* _Excerpted text_:

To allow a maximum number of participants, the following three categories 
have been established.

Category A: Full participation
  Participants will be expected to work with the full data set, and to present
full details of system algorithms and various experiments run using the data, 
either in a talk or in a poster session. In addition to algorithms and 
experiments, some information on time and effort statistics should be 
provided.  This includes time for data preparation (such as indexing, 
building a manual thesaurus, building a knowledge base), time for construction
of manual queries, query execution time, etc.  More details on the desired 
content of the presentation will be provided later.

Category B: Exploratory groups
  Because small groups with novel retrieval techniques might like to 
participate but may have limited research resources, a category has been set 
up to work with only a subset of the data.  This subset will consist of about
1/2 gigabyte of training data (and all training topics), and 1/4 gigabyte of 
test data (and all test topics).  Participants in this category will be 
expected to follow the same schedule as category A, except with less data, 
and will be expected to present full details of system algorithms, 
experiments, and time and effort statistics either in a poster session or 
in a talk.

Category C: Evaluation only
  Participants in this category will be expected to work on the full data set,
submit results for common scoring and tabulation, and present their results in
a poster session, including the time and effort statistics described in 
Category A.  They will not be expected to describe their systems in detail.  


Data (Test Collection):

  The test collection (documents, topics, and relevance judgments) will be an
extension of the collection (English only) used for the ARPA TIPSTER project. 
The collection is being assembled from Linguistic Data Consortium text, and a
 LDC User Agreement will be required from all participants. The documents 
are an assorted collection of newspapers (including the Wall Street Journal),
newswires, journals, technical abstracts and email newsgroups.  The test set 
will be of approximately the same composition as the training set, and all 
documents will be typical of those seen in a real-world situation (i.e. there
will not be arcane vocabulary, but there may be missing pieces of text or 
typographical errors).  The format of the documents is relatively clean and 
easy-to-use as is (see attachment 2).  Most of the documents will consist of 
a text section only, with no titles or other categories.  The relevance 
judgments against which each system's output will be scored will be made by 
experienced relevance assessors based on the output of all TREC participants 
using a pooled relevance methodology.


Response format and submission details 

  By Dec. 1, 1993 organizations wishing to participate should respond to 
the call for participation by submitting a summary of their text retrieval 
approach and a system architecture description, not to exceed five pages in 
total.  The summary should include the strengths and significance of their 
approach to text retrieval, and highlight differences between their approach 
and other retrieval approaches.  Each organization should indicate in which 
category they wish to participate.

* _Stored data_:
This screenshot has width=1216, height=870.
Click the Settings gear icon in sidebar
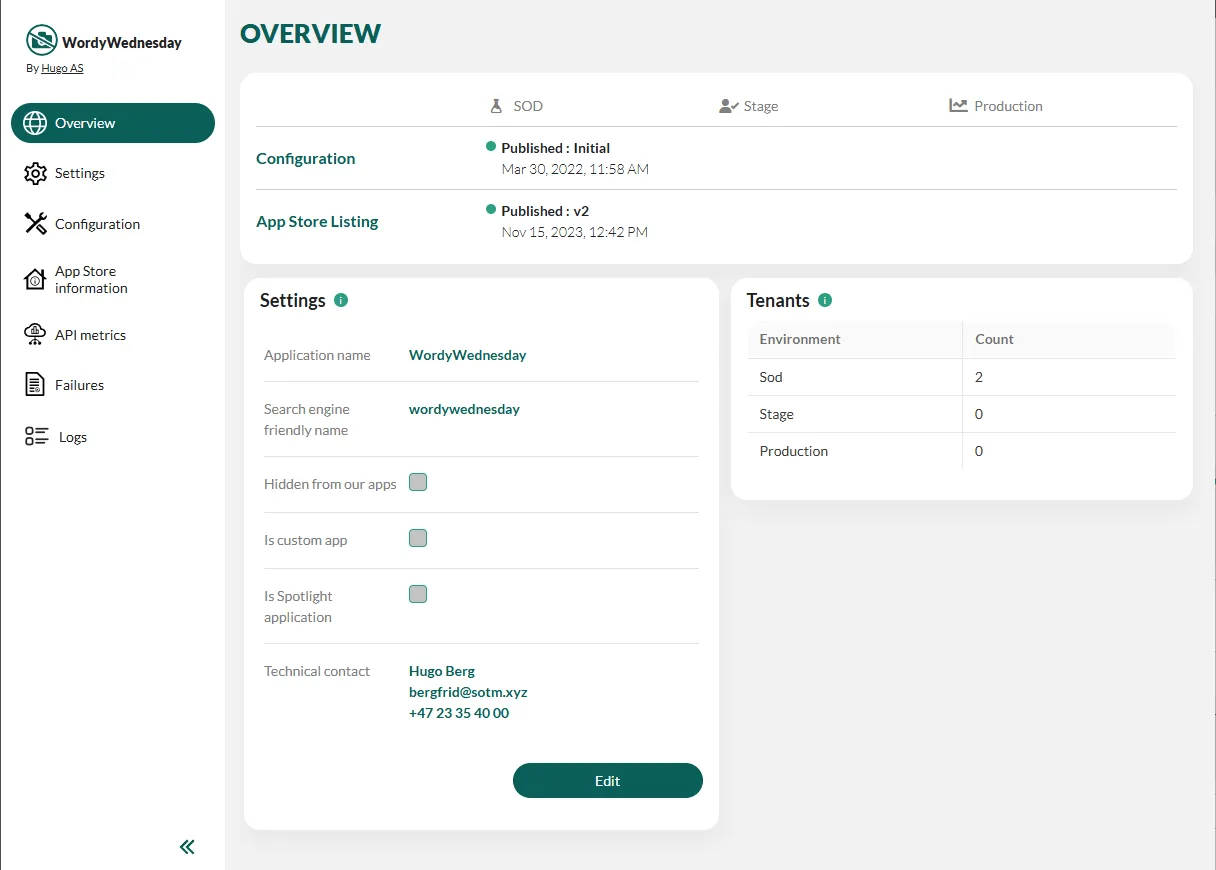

* _List of tasks_:
1) In the text retrieval call for participation, translate this sentence into Spanish: "Most of the documents will consist of a text section only, with no titles or other categories."
2) Copy everything from "To allow a maximum" down to "be provided later." in the text retrieval call for participation, word for word.
3) Proceed with the text retrieval call for participation, picking up right after its last sentence.

* _Answers to each task_:
1) La mayoría de los documentos constarán únicamente de una sección de texto, sin títulos ni otras categorías.

2)
To allow a maximum number of participants, the following three categories 
have been established.

Category A: Full participation
  Participants will be expected to work with the full data set, and to present
full details of system algorithms and various experiments run using the data, 
either in a talk or in a poster session. In addition to algorithms and 
experiments, some information on time and effort statistics should be 
provided.  This includes time for data preparation (such as indexing, 
building a manual thesaurus, building a knowledge base), time for construction
of manual queries, query execution time, etc.  More details on the desired 
content of the presentation will be provided later.

3)
  Please indicate clearly the persons responsible for the summary statement
and to whom correspondence should be directed.  A full regular address, 
telephone number, and an email address should be given.  EMAIL IS THE 
PREFERRED METHOD OF COMMUNICATION, although it is realized that diagrams and 
figures will need to be sent by regular mail or FAX.   It is expected that 
ALL participants have some access to email, as conference communications will 
be done via email.

  It is highly likely that some Spanish text and topics (approximately a 
1/4 gigabyte of text and 25 topics) will also be available for retrieval 
tests.  If your organization is interested in trying Spanish (in addition to 
English), please state this and indicate the availability of at least one 
person who can read Spanish.

  All responses should be submitted by Dec. 1, 1993 to the Program Chair, 
Donna Harman:

                 harman@magi.ncsl.nist.gov
or
             Donna Harman, NIST, Building 225/A216,
                  Gaithersburg, Md. 20899
                 
                    FAX: 301-975-2128

AS NOTED ABOVE, EMAIL IS THE DESIRED FORM OF COMMUNICATION.
*****************************************************************************

   Any questions about conference participation, response format, etc. should 
also be sent to the same address.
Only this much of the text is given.